The new advancements built on watsonx empower IBM Consulting security analysts to help clients accelerate alert investigation.
IBM announced the introduction of genAI capabilities to its managed Threat Detection and Response Services utilised by IBM Consulting analysts to advance and streamline security operations for clients. Built on IBM’s watsonx data and AI platform, the new IBM Consulting Cybersecurity Assistant is designed to accelerate and improve the identification, investigation and response to critical security threats.
In addition to being included in IBM Consulting’s threat detection and response practice, the Cybersecurity Assistant will be part of IBM Consulting Advantage,the AI services platform with purpose-built AI assets designed to empower IBM consultants to deliver value for clients with consistency, repeatability, quality and speed.
“As cyber incidents evolve from immediate crises to multi-dimensional and months-long events, security teams are facing the enduring challenge of too many attacks and not enough time or people to defend against them,” said Mark Hughes, Global Managing Partner of Cybersecurity Services, IBM Consulting. “By enhancing our Threat Detection and Response services with genAI, we can reduce manual investigations and operational tasks for security analysts, empowering them to respond more proactively and precisely to critical threats, and helping to improve overall security posture for clients.”

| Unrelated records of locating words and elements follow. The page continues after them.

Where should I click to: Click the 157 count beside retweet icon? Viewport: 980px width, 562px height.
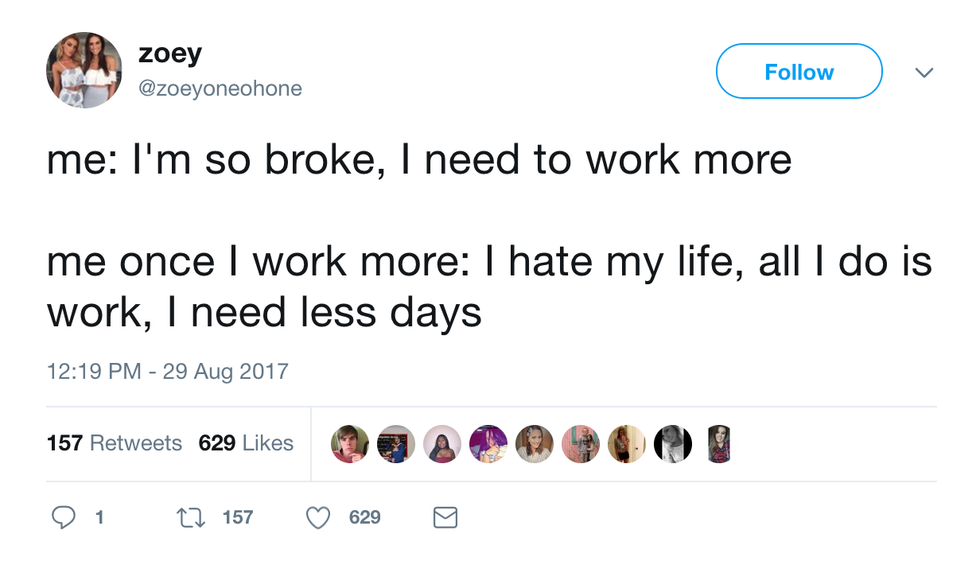pyautogui.click(x=237, y=517)
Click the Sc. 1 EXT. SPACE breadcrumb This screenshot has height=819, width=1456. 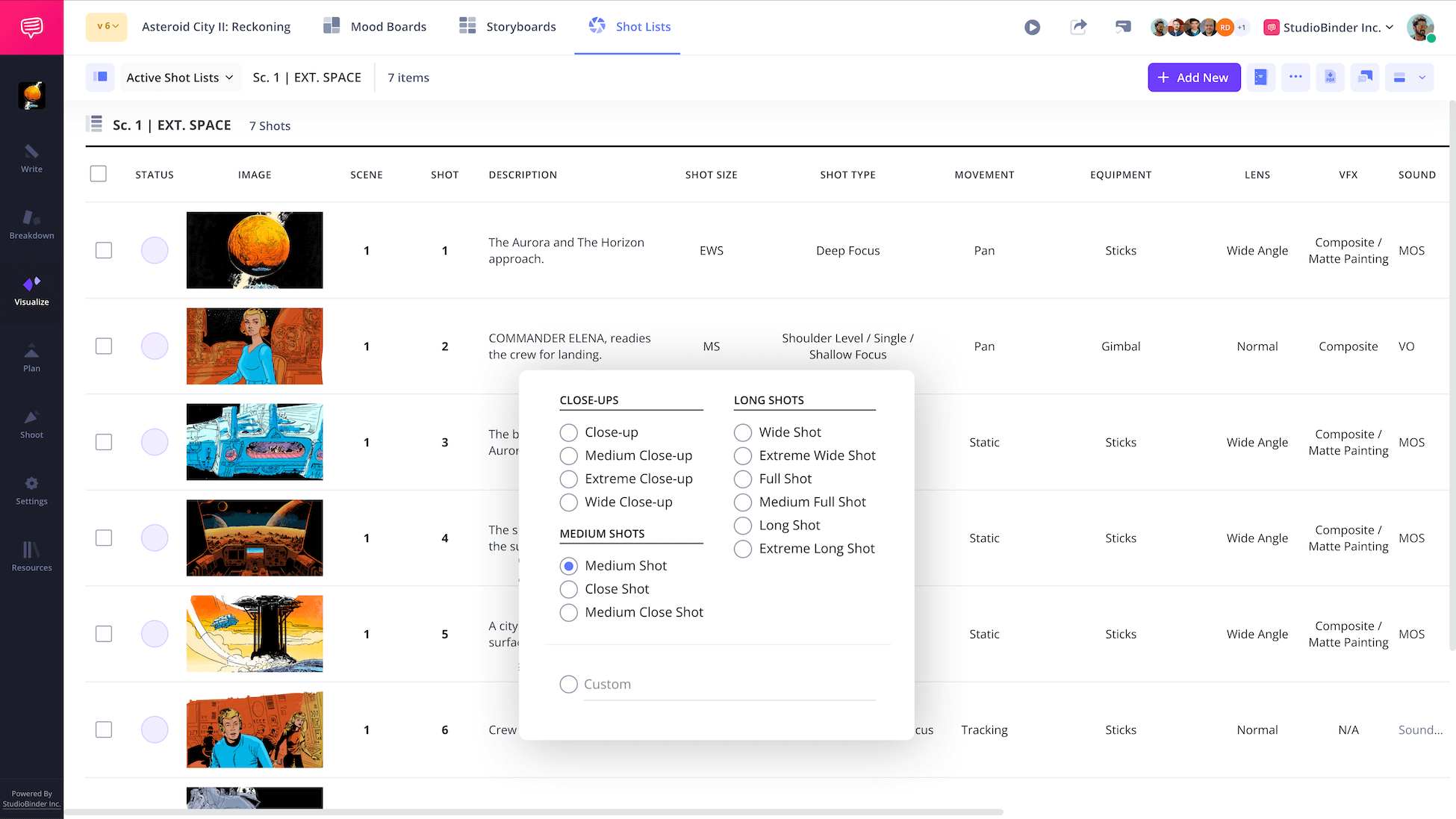coord(307,78)
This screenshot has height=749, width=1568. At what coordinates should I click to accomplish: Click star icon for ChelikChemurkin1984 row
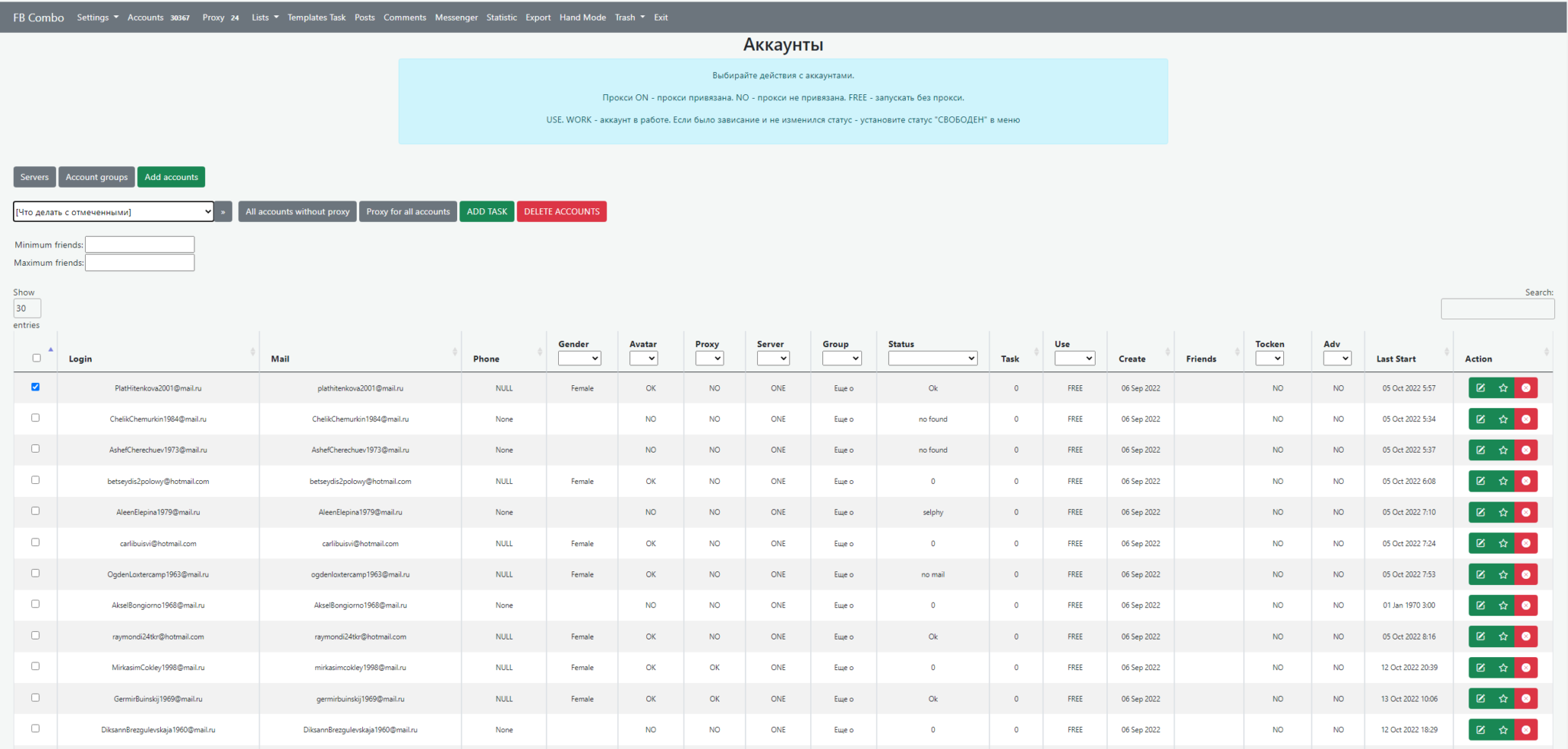tap(1503, 419)
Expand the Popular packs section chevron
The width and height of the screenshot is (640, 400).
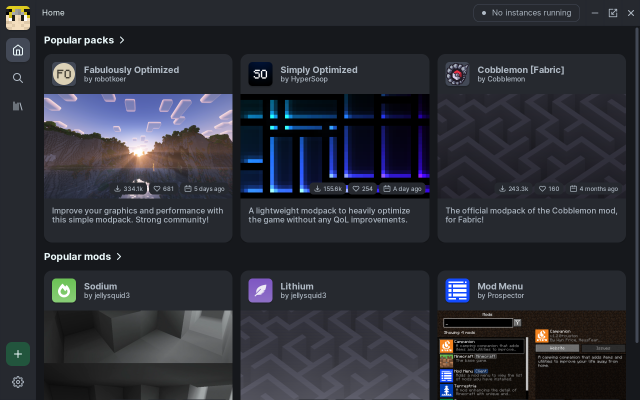(122, 41)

IBM’s Threat Detection and Response (TDR) Services can automatically escalate or close up to 85% of alerts; and now, by bringing together existing AI and automation capabilities with the new genAI technologies, IBM’s global security analysts can speed the investigation of the remaining alerts requiring action. Specifically, the new capabilities helped reduce alert investigation times by 48% for one client. The new Cybersecurity Assistant delivers the following:
Accelerate threat investigations and remediation with historical correlation analysis
The Cybersecurity Assistant is designed to help speed up complex threat investigations via historical correlation analysis of similar threats. Built into IBM’s TDR Services, the new capability cross-correlates alerts and enhances insights from SIEM, network, EDR, vulnerability and telemetry to provide a holistic and integrative threat management approach.
Streamlined operational tasks with an advanced conversational engine
The Cybersecurity Assistant includes a genAI conversational engine that provides real-time insights and support on operational tasks to both clients and IBM security analysts. In addition to responding to requests such as opening or summarising tickets, the conversational feature can automatically trigger relevant actions, including running queries, pulling logs, command explanations or enriching threat intelligence. By explaining complex security events and commands, the TDR Service can help reduce noise and boost overall SOC efficiency for clients.
Built in collaboration with IBM Research, the new IBM Consulting Cybersecurity Assistant takes advantage of IBM’s broader genAI capabilities – built on the company’s Granite foundation models, refined for production within IBM watsonx.ai, and tapping into IBM watsonx Assistant for the conversational chat interface.